The Council of Ministers say they have learned from the previous Medium Term Financial Plan and have already taken steps to improve their forecasting in time for the next four-year plan, which is to be presented to the States at the end of June. In particular there will be more frequent updates and an upper and lower range of forecasts, to provide greater accuracy.

As a first step, the Income Forecasting Group will be reporting back again in May, prior to the MTFP debate in the autumn.

Hundreds of Islanders gathered in the Royal Square to protest against the introduction of GST in 2007

This is not the first time that Islanders have been talking about financial black holes.

Way back in the mists of the early 2000s a £100 million black hole emerged following a demand via the UK government that the Channel Islands and Isle of Man should be forced to comply with European Union rules on corporate tax.

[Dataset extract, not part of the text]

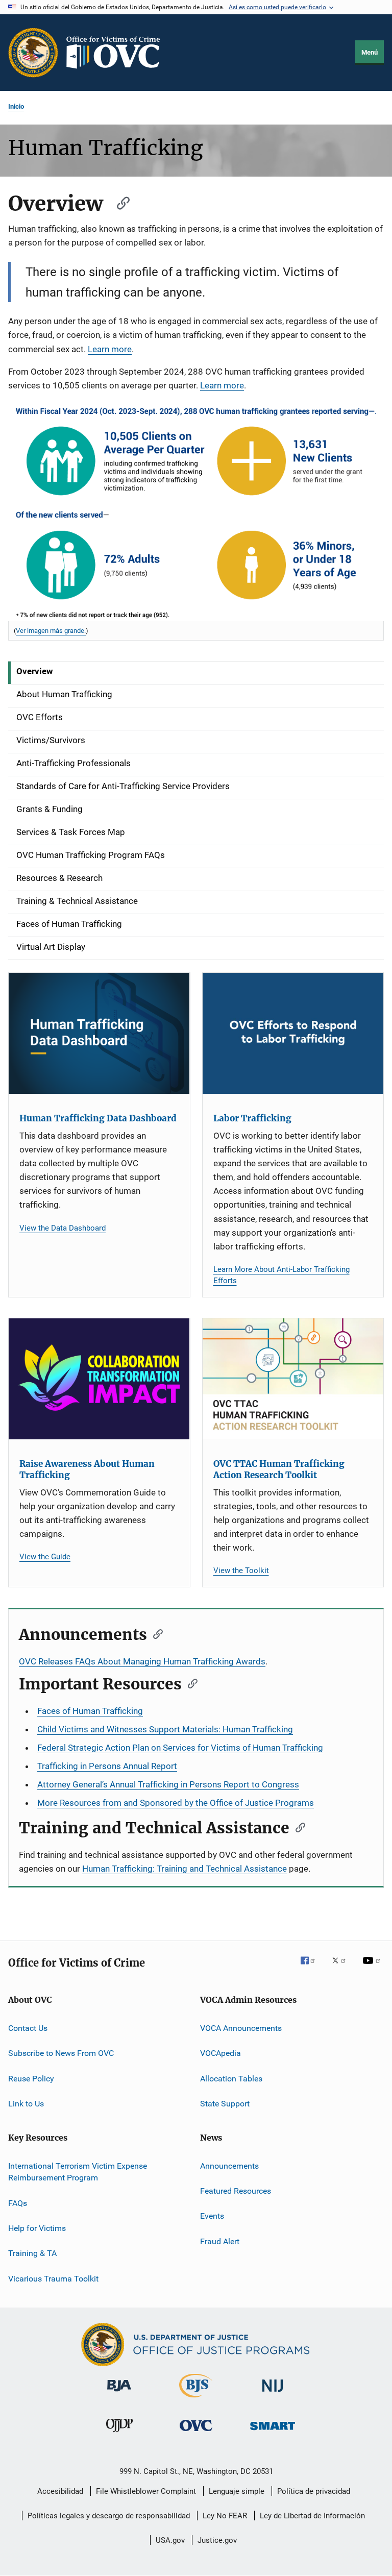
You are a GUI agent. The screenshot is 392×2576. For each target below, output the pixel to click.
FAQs (17, 2202)
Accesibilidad (60, 2491)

In essence, this meant that all companies registered in the Island would need to pay the same tax rate, whether they were non-resident or carried out trading activity here.

In practice, in order to keep the rules simple and to prevent an exodus of existing business, the States decided to reduce all corporate tax to zero, with the exception of financial services businesses, which pay ten per cent, and utility companies, which pay 20%.

Thus zero-ten was born, but not without pain for Island residents.

The loss of corporate tax resulted in the introduction of the Goods and Services Tax and the ’20 means 20′ cuts to tax allowances for higher earners.

A scheme to rake back tax from the profits accrued by Jersey-resident company shareholders – called ‘deemed distribution’ – was later rejected by the EU.